For the data below, give again exactly the lines from the one containing "Click the 코레일멤버십번호" through the one containing "Sort by Contract End column header", both ends included, and no others.

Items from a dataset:

+ + +

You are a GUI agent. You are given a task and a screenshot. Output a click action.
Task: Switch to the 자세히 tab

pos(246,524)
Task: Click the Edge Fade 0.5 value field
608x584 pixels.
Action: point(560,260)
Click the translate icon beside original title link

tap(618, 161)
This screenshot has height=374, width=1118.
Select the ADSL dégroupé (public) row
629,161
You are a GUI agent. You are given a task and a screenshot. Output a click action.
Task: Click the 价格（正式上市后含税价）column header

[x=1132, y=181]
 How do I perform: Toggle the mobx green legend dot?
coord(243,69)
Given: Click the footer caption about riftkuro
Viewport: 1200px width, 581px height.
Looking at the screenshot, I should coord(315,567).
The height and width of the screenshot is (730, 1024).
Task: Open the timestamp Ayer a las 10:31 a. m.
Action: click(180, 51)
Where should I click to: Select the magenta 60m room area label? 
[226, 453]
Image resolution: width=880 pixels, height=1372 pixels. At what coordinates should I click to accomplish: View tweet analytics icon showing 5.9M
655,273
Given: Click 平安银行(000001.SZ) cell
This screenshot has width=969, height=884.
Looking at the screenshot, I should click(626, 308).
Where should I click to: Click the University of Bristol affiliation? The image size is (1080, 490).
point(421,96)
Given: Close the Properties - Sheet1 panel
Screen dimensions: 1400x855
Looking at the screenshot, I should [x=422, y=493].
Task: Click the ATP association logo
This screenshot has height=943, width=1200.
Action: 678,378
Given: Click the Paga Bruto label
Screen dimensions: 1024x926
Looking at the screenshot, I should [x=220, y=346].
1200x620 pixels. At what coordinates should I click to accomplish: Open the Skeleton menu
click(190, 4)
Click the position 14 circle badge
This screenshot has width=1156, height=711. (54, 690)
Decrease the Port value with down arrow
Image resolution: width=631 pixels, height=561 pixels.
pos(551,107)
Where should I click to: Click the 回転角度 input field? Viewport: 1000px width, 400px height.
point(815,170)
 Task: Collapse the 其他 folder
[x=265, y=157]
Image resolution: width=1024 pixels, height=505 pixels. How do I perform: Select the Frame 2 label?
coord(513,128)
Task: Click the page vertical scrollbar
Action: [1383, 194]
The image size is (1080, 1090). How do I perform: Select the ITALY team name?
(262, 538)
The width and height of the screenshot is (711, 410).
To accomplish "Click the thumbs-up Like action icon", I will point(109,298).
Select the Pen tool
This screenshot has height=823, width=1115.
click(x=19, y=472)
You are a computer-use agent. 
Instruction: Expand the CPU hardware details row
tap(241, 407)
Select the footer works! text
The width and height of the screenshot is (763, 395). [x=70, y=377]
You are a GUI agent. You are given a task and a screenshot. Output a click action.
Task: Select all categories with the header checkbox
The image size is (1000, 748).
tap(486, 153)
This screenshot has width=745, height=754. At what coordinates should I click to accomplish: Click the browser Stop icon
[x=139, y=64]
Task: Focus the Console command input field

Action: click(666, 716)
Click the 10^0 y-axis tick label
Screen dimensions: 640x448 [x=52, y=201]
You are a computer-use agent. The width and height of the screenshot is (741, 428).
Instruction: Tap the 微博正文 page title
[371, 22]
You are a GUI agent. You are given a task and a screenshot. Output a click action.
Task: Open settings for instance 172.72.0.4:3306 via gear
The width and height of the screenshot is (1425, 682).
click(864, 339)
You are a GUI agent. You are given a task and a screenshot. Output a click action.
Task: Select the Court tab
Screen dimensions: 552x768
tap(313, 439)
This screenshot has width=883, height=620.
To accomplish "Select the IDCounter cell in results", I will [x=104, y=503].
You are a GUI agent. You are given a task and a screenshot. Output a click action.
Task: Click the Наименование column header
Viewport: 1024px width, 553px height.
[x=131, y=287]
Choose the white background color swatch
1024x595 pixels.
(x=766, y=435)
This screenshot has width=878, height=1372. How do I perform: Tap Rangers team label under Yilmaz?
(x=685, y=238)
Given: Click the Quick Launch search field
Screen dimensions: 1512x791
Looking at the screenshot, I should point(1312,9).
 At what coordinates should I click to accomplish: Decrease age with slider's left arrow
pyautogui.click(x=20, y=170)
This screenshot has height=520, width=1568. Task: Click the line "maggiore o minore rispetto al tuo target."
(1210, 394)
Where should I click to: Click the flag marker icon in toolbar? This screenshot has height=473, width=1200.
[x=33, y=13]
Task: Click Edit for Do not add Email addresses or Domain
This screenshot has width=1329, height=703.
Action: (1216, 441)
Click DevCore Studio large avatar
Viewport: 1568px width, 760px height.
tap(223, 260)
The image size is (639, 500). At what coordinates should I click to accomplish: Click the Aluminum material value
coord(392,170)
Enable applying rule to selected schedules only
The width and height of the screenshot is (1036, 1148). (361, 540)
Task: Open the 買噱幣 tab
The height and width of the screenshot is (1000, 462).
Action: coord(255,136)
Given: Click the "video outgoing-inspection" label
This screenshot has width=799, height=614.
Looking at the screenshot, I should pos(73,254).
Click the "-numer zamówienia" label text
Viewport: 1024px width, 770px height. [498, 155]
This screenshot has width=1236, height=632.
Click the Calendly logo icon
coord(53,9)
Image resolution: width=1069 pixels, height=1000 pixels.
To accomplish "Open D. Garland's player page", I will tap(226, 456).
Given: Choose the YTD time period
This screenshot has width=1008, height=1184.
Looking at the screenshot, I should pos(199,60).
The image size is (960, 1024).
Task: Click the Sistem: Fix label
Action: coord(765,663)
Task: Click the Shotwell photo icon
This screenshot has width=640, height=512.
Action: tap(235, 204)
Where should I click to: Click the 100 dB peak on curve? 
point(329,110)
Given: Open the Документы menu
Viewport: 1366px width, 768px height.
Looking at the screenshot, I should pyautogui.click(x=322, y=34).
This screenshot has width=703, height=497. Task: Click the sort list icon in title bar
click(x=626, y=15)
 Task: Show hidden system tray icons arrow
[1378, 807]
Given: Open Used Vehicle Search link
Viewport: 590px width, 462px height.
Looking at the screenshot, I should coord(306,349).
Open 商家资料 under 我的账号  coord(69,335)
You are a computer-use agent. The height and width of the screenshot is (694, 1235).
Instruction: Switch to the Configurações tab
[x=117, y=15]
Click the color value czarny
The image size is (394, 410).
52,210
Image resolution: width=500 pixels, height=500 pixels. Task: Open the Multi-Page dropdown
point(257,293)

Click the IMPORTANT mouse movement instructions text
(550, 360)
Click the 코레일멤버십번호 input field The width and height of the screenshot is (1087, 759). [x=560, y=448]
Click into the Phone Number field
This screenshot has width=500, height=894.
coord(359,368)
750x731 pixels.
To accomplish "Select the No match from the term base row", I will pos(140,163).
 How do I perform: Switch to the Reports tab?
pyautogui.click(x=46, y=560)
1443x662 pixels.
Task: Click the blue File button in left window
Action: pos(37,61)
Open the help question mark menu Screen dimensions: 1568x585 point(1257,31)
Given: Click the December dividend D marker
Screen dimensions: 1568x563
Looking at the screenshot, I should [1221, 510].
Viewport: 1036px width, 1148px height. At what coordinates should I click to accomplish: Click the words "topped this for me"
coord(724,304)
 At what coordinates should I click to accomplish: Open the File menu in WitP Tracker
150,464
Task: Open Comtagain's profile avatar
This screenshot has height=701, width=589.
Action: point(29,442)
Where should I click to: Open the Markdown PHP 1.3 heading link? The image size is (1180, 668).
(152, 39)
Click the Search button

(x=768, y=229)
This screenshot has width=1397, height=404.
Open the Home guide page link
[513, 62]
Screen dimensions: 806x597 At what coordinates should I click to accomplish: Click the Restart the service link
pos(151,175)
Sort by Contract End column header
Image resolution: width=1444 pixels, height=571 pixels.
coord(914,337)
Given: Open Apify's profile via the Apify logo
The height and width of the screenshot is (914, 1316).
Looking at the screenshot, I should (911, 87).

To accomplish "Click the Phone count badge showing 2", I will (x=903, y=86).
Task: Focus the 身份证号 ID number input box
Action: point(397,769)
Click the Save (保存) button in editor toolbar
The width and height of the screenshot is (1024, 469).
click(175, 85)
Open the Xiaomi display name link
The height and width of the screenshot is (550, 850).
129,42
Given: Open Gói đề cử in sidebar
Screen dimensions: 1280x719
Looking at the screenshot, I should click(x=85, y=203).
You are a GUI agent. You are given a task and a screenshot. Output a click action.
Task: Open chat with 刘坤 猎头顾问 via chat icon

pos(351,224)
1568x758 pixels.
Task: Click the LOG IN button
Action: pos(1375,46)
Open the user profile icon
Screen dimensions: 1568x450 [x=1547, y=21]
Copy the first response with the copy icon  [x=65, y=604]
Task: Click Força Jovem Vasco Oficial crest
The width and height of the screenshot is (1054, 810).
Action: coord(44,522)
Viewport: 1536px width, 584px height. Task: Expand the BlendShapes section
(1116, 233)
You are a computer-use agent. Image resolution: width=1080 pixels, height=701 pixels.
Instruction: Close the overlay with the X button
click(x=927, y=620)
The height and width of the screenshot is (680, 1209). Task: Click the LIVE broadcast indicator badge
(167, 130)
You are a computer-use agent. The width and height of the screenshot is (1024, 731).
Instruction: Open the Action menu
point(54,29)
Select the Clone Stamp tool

+ + +

Expected answer:
Click the 코레일멤버십번호 input field The width and height of the screenshot is (1087, 759). [x=560, y=448]
Click into the Phone Number field
This screenshot has width=500, height=894.
coord(359,368)
750x731 pixels.
To accomplish "Select the No match from the term base row", I will pos(140,163).
 How do I perform: Switch to the Reports tab?
pyautogui.click(x=46, y=560)
1443x662 pixels.
Task: Click the blue File button in left window
Action: pos(37,61)
Open the help question mark menu Screen dimensions: 1568x585 point(1257,31)
Given: Click the December dividend D marker
Screen dimensions: 1568x563
Looking at the screenshot, I should [1221, 510].
Viewport: 1036px width, 1148px height. At what coordinates should I click to accomplish: Click the words "topped this for me"
coord(724,304)
 At what coordinates should I click to accomplish: Open the File menu in WitP Tracker
150,464
Task: Open Comtagain's profile avatar
This screenshot has height=701, width=589.
Action: point(29,442)
Where should I click to: Open the Markdown PHP 1.3 heading link? The image size is (1180, 668).
(152, 39)
Click the Search button

(x=768, y=229)
This screenshot has width=1397, height=404.
Open the Home guide page link
[513, 62]
Screen dimensions: 806x597 At what coordinates should I click to accomplish: Click the Restart the service link
pos(151,175)
Sort by Contract End column header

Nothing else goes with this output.